MAPPED: US cities at risk from Yellowstone ERUPTION – millions facing WAVE of lava and ash

The supervolcano quietly bubbling away beneath Yellowstone National Park could devastate the western half of the USA if it erupts. 

Fears are growing a huge eruption is due, 630,000 years after the last blast sent debris flying hundreds of miles across America. 

A modern eruption of the , however, would explode over a very different America, with tens of millions of people now living on the land once covered with lava and ash. 

These US cities are at risk in the event of another huge Yellowstone volcanic eruption. 

Denver City is the biggest city at direct risk of a major blast, located around 500 miles to the south-east of the volcano. 

In millennia past, the area had been covered by up to three feet of ash, which moved at “hurricane speeds” and boasted terrifyingly-hot temperatures as it flew across the country. 

Doctor Hank Heasler, park geologist at Yellowstone, said: “This ash when it comes up is maybe about 2,000 degrees Fahrenheit.

“So very hot and then it moves laterally at hurricane force winds and that’s what causes a wide zone of destruction.”

Denver is home 600,000 people with as many as two million others living in the metro area surrounding Colorado’s capital. 

Salt Lake City, located one state west in Utah, is another major conurbation at risk form a Yellowstone volcanic eruption. 

Here, like Colorado, as much as three feet of ash could fall, smothering the city and blotting out the sun. 

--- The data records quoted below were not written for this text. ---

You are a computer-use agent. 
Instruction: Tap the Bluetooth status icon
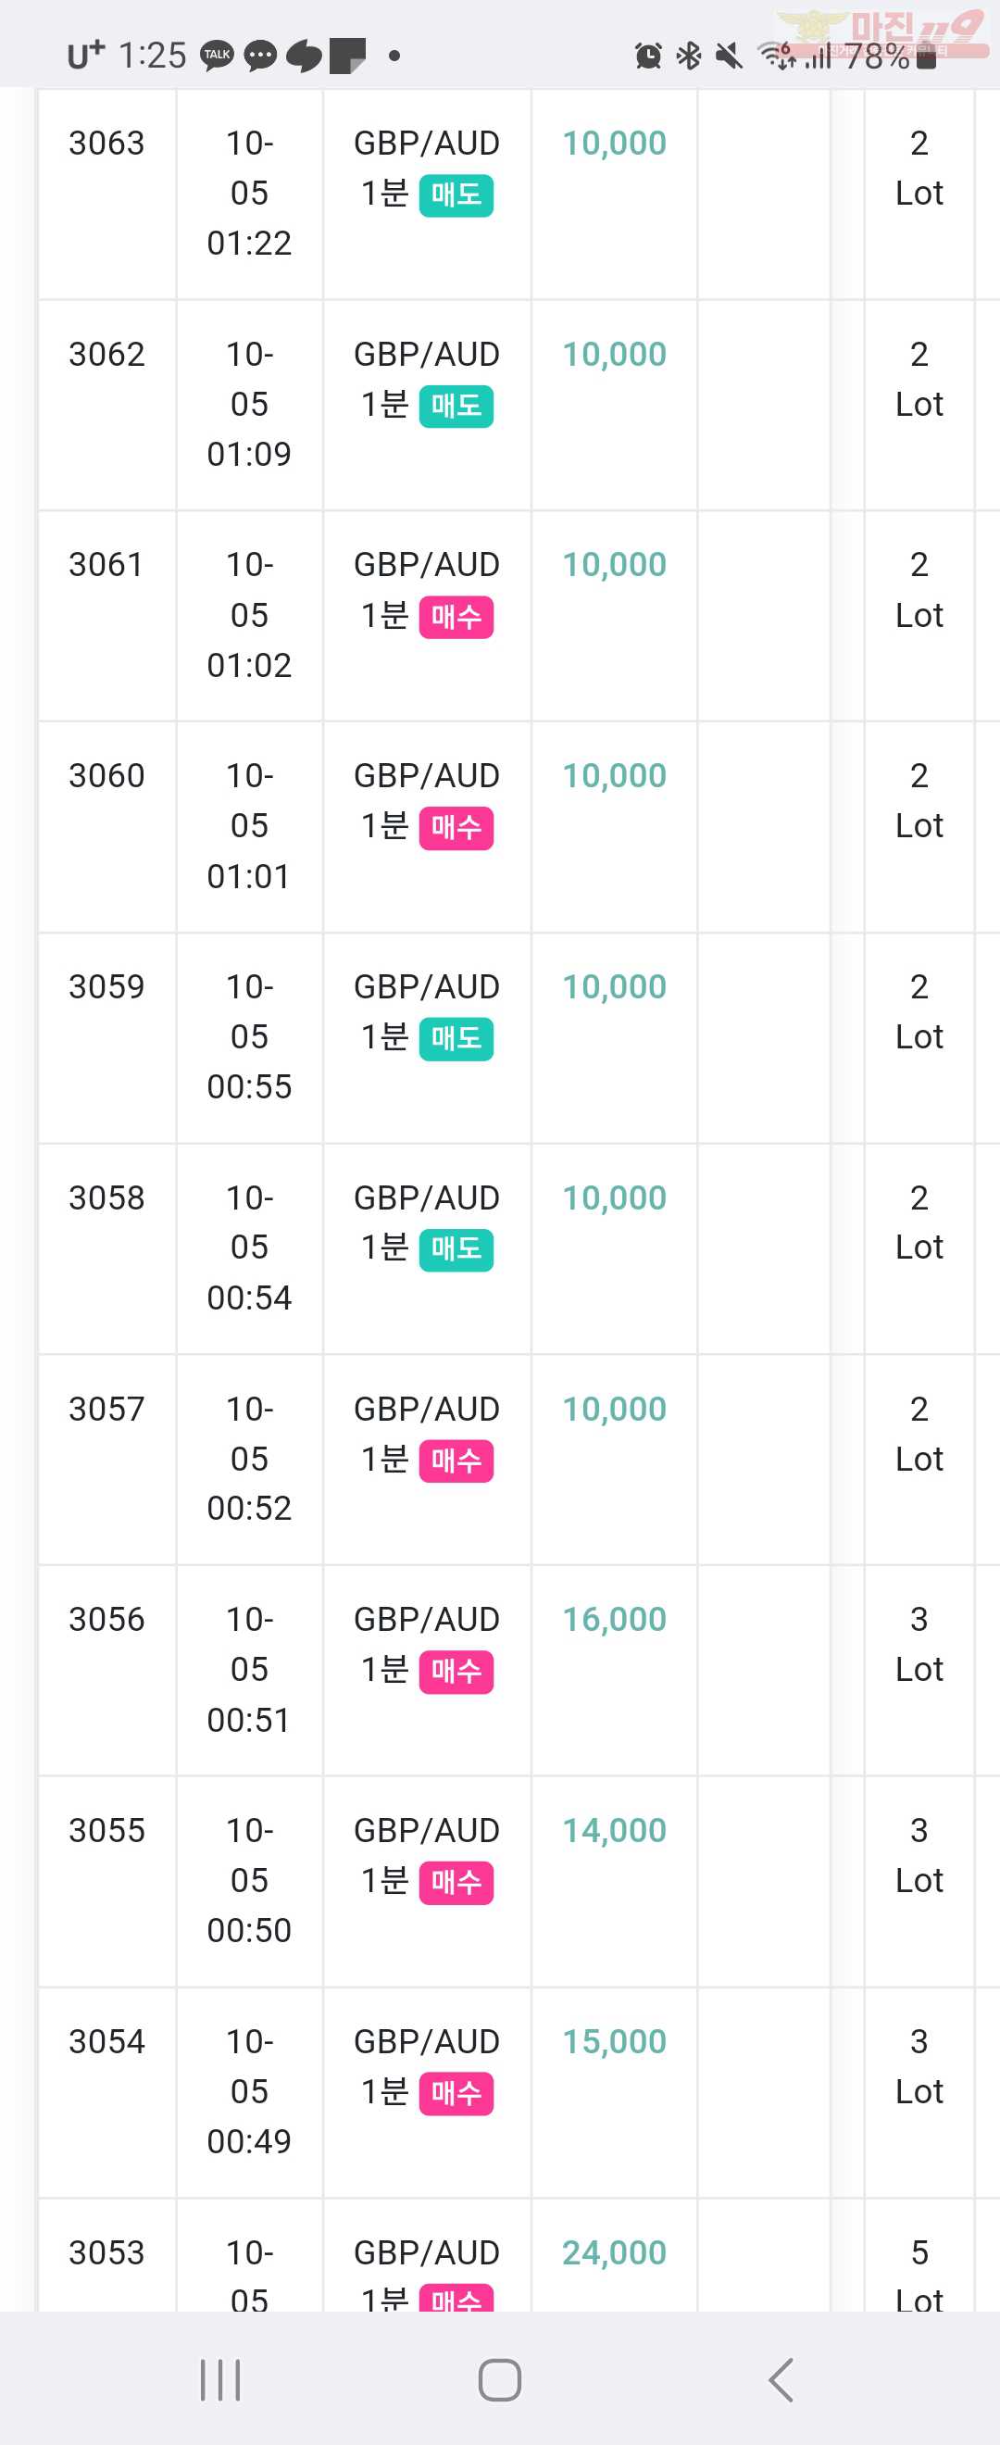point(689,56)
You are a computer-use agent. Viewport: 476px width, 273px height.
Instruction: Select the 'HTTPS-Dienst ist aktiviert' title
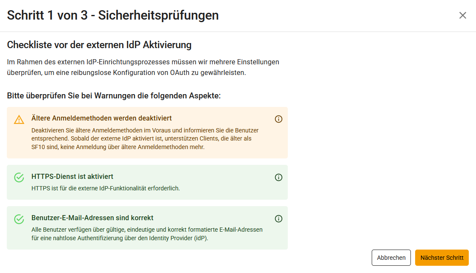72,176
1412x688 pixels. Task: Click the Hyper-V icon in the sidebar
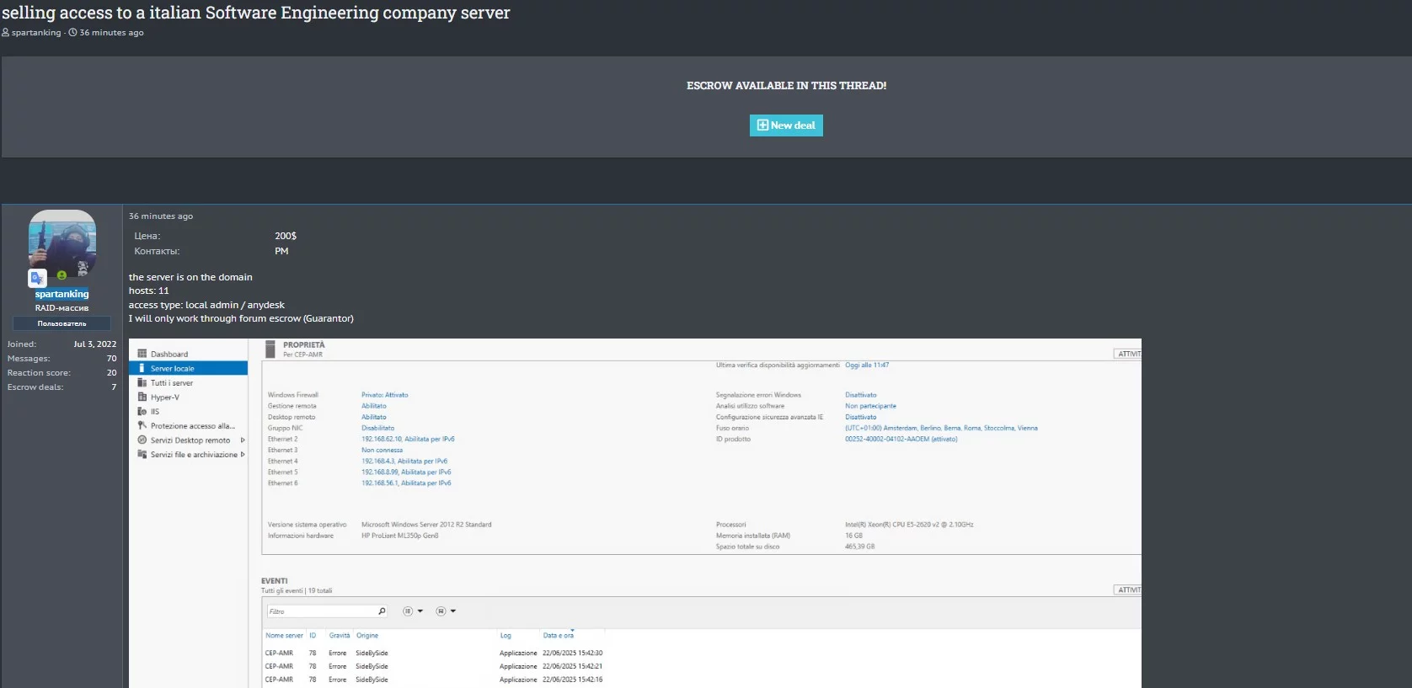(142, 397)
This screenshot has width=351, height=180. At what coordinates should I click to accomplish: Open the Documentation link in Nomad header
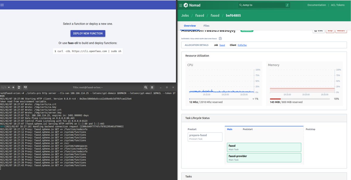tap(316, 5)
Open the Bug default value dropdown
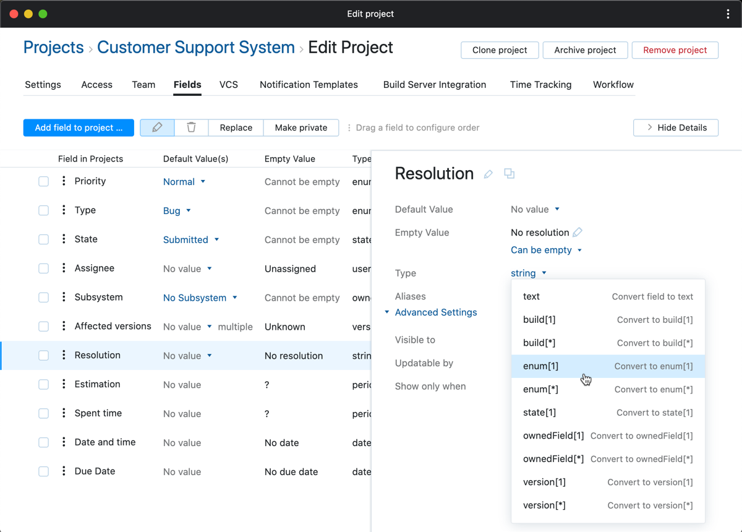 pos(177,210)
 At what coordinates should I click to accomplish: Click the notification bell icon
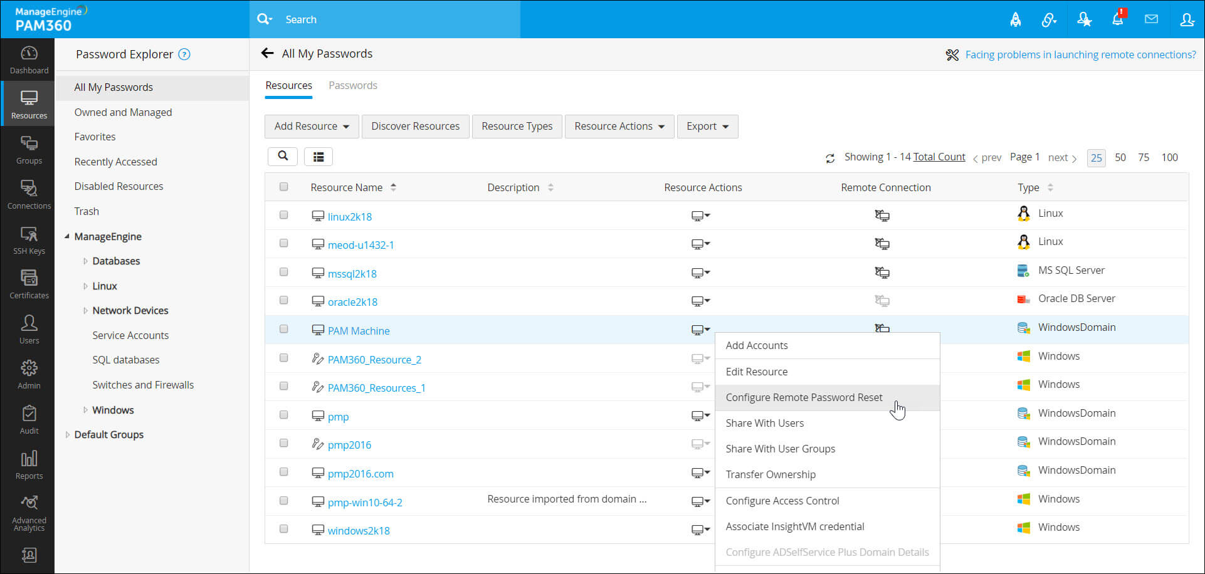[1118, 19]
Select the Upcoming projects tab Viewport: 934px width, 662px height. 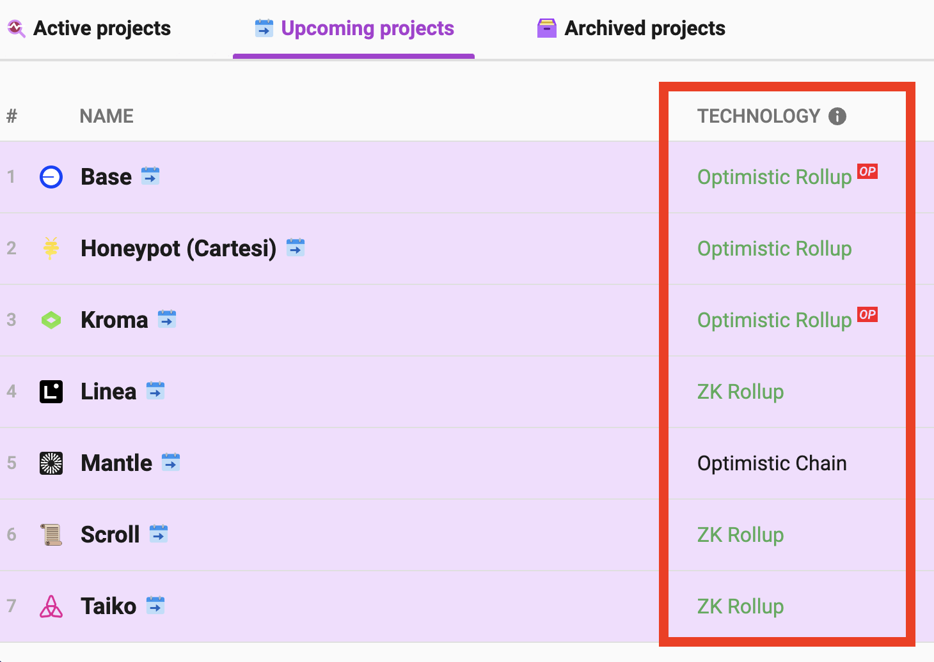(x=354, y=29)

More than 180,000 people live in the city with more than one million inhabiting the surround metro area.

The damage would increase exponentially in the smaller towns and cities nearer Yellowstone volcano itself. 

Billings, Montana would see several feet of ash fall, potentially piling above head-height of the city’s 100,000 inhabitants. 

Boise, Idaho and Rapid City, South Dakota would likewise be swamped while an even worse fate would await the smaller towns and villages within Yellowstone itself or less than 100 miles from the volcano.

People living in these areas would see “tens of feet” of ash fall, covering whole towns in a sea of ash and debris. 

Doctor Harley Benz of the US Geological Survey said huge eruptions in the past had left nothing in its wake. 

He said: “We’re talking about a huge area that was covered in tens of feet of ash, in a very large area out to 100 miles from the centre.”